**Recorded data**
***

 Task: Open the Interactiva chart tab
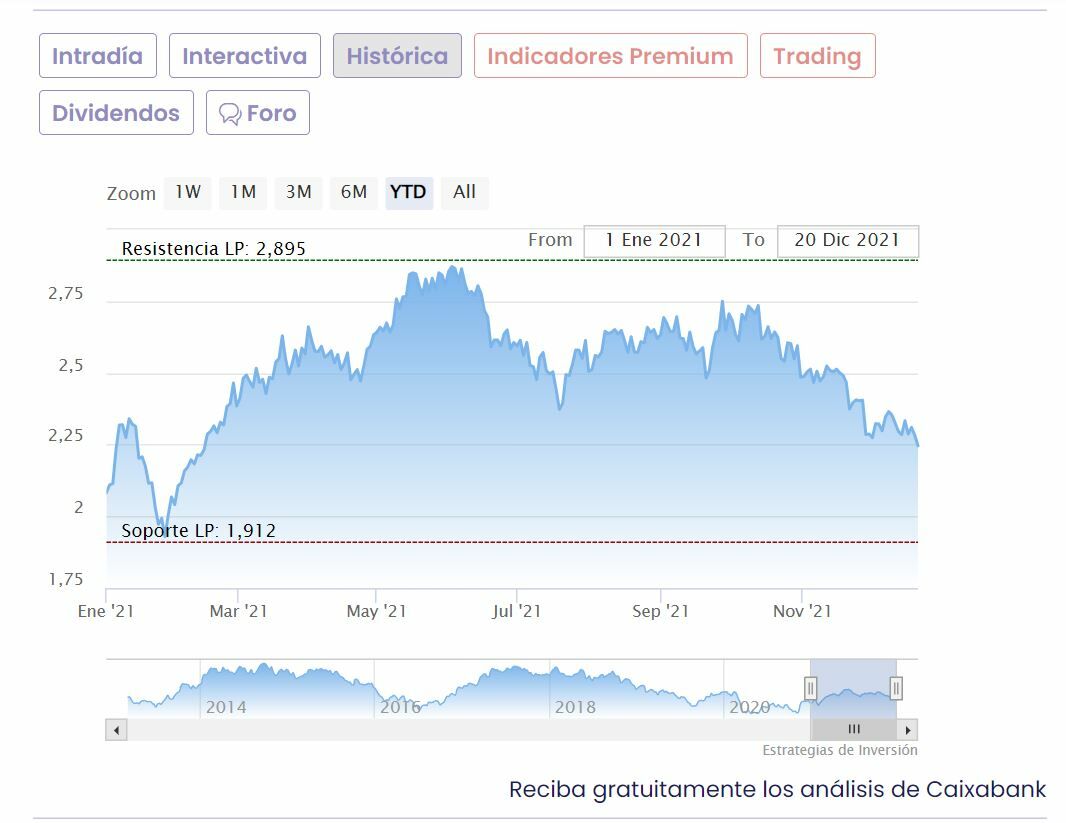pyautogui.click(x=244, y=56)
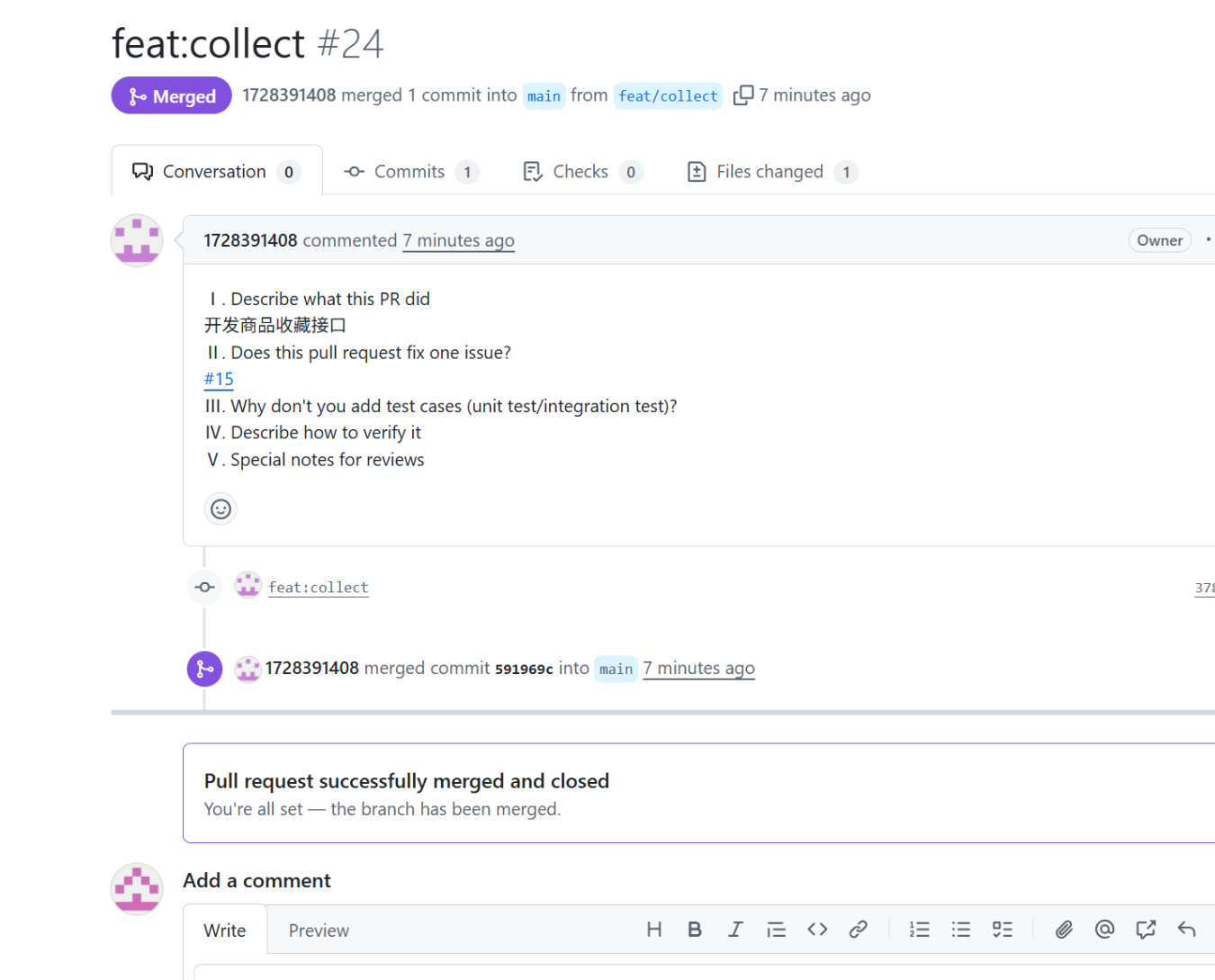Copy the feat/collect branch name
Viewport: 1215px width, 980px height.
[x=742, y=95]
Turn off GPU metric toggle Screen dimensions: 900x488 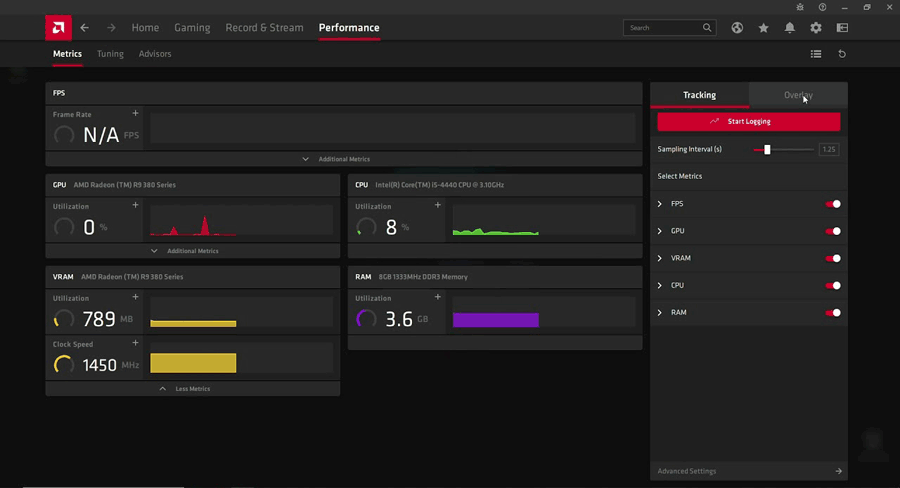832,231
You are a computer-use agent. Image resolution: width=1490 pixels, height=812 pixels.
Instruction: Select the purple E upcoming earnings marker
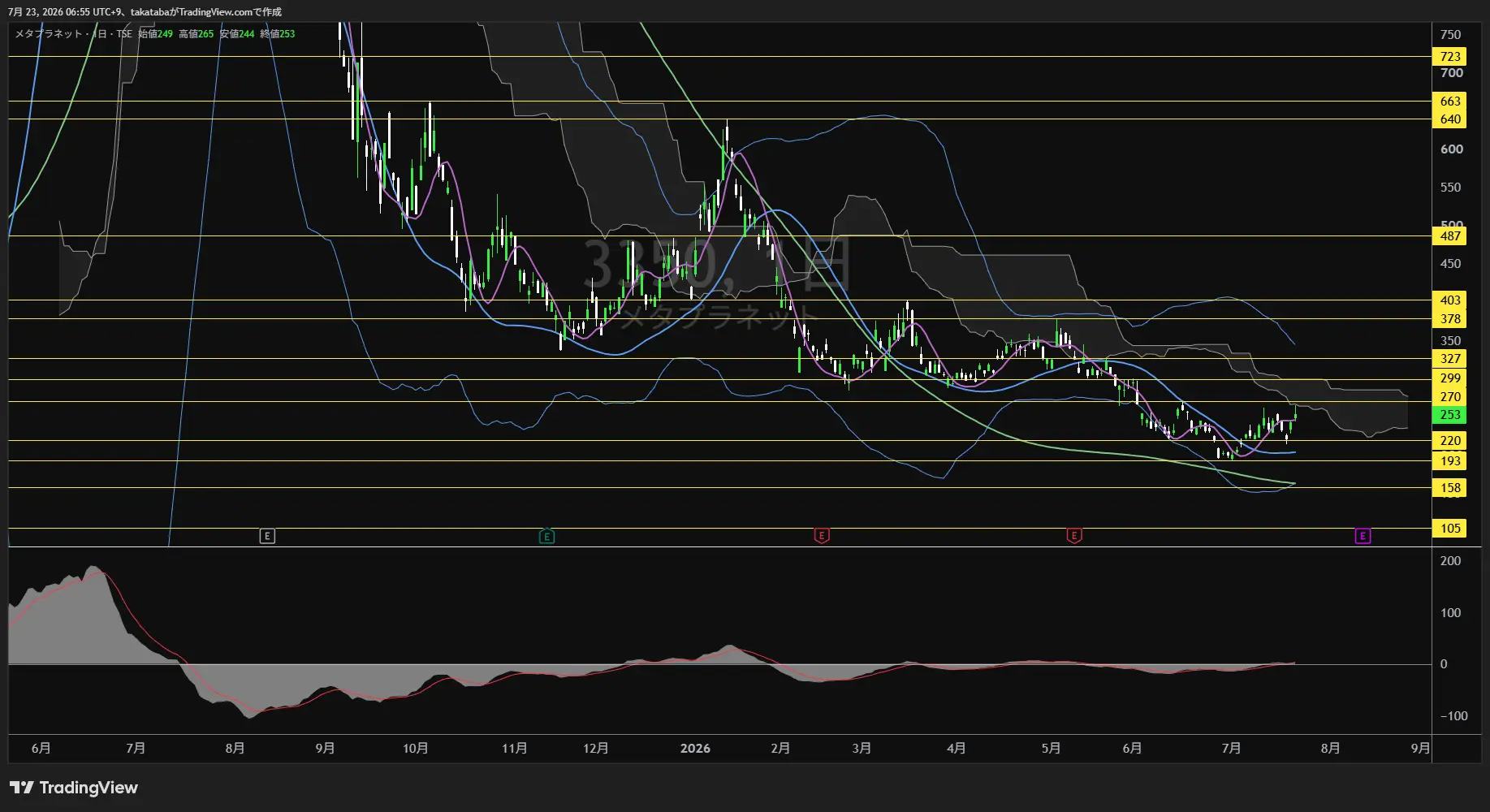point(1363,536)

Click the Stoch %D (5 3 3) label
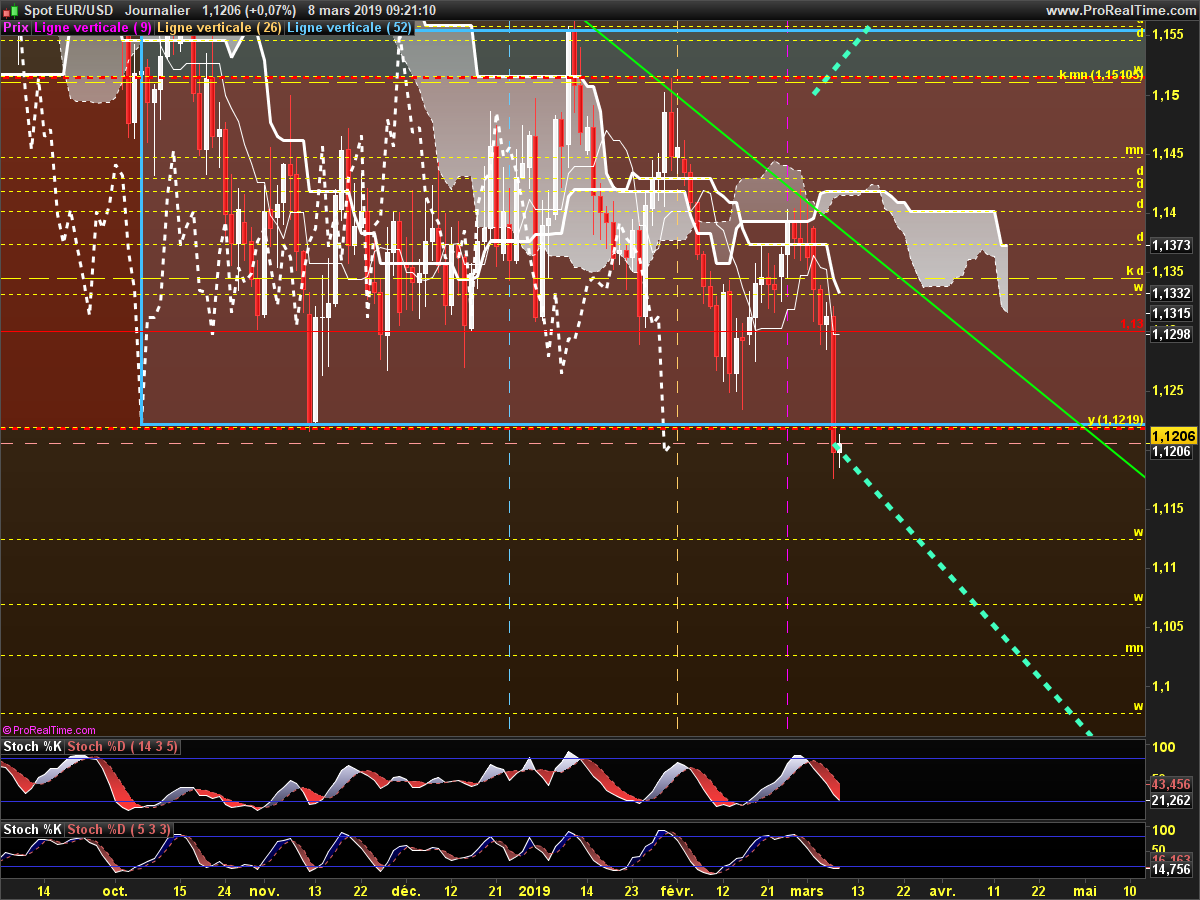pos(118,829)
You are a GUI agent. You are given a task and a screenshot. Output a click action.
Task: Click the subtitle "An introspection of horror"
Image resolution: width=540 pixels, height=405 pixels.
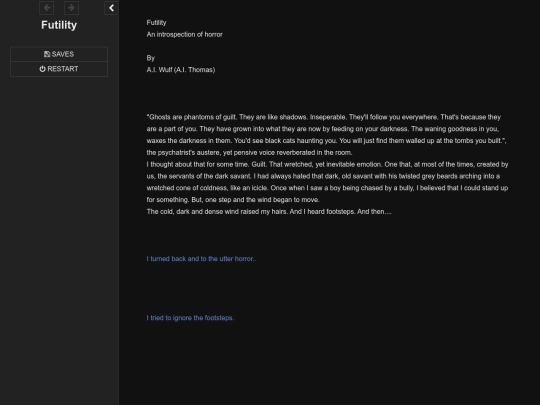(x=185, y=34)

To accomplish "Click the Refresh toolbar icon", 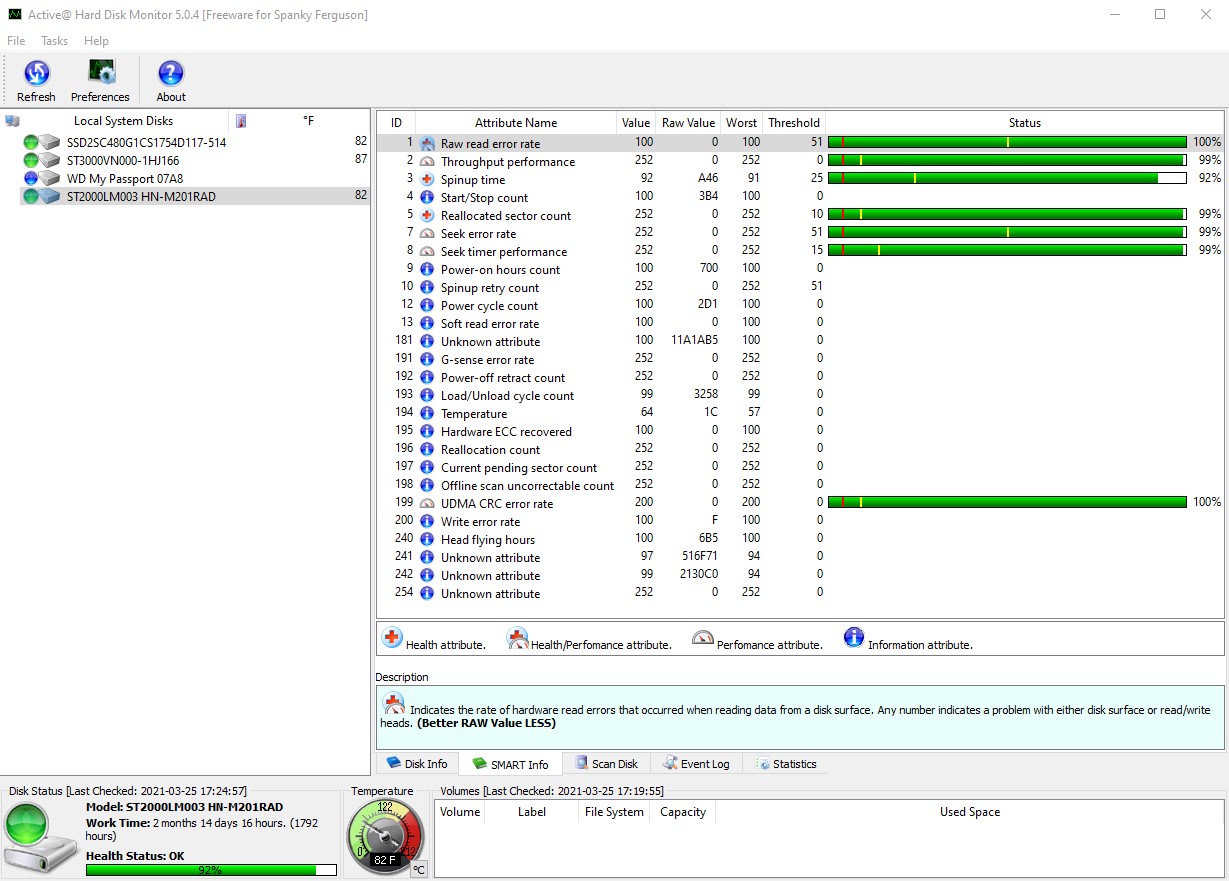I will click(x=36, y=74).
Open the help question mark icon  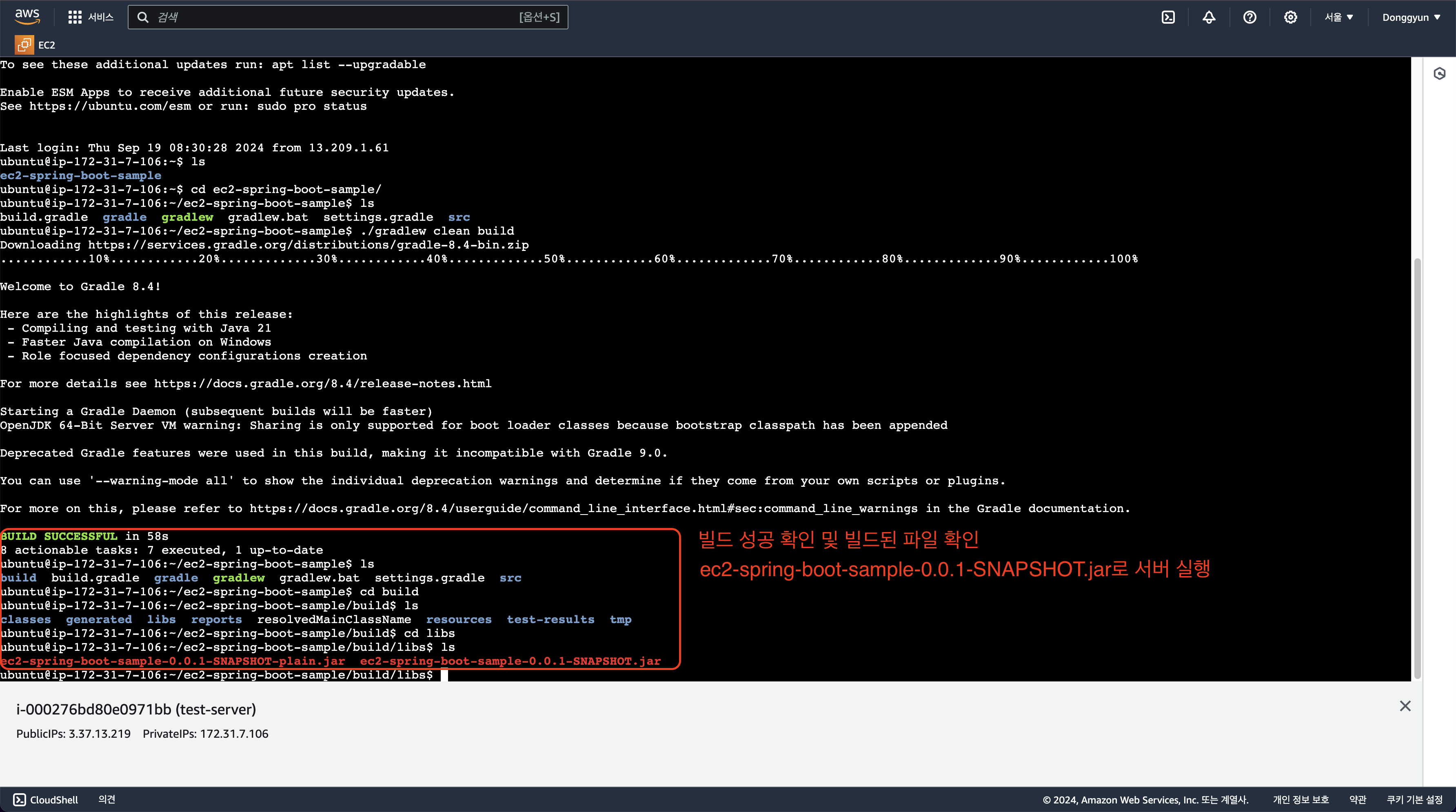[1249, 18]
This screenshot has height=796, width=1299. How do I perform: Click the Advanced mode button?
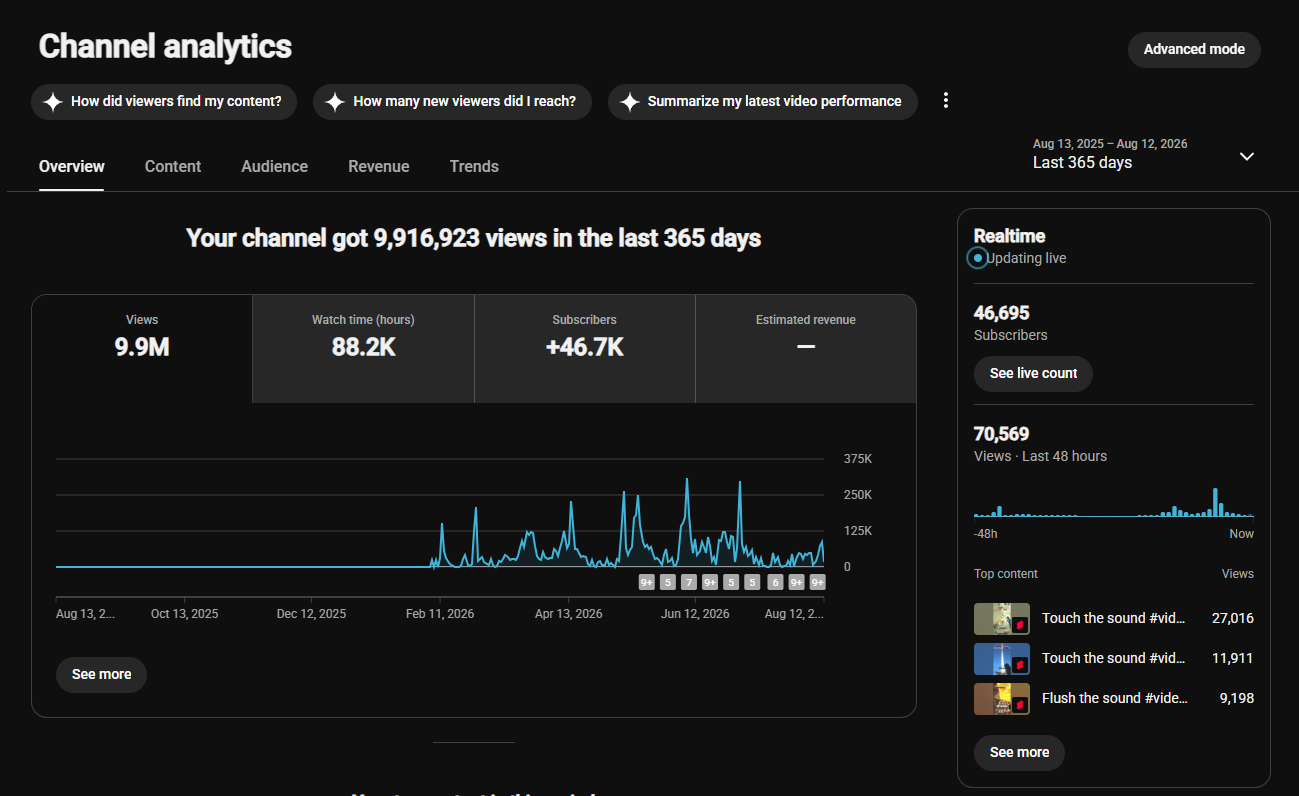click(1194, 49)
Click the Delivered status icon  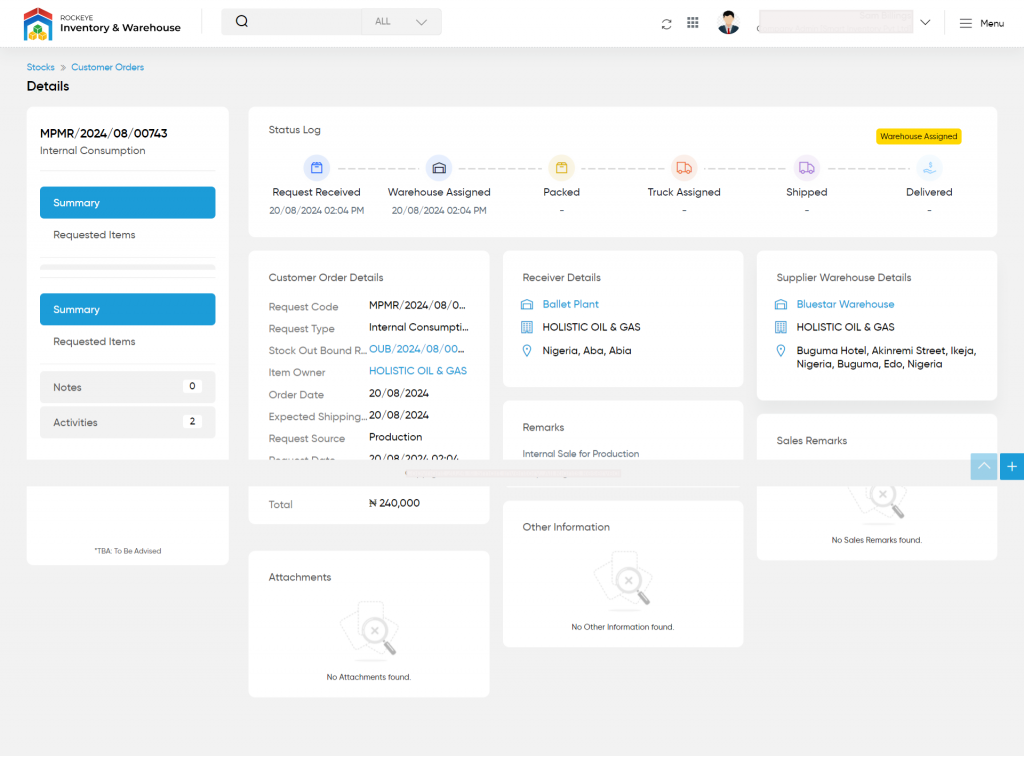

***

**Given instruction**
Locate each line in the material that contains the word "Image", and copy those lines in full.

**Expected output**
You are a computer-use agent. Image resolution: width=1490 pixels, height=812 pixels.
Image resolution: width=540 pixels, height=405 pixels.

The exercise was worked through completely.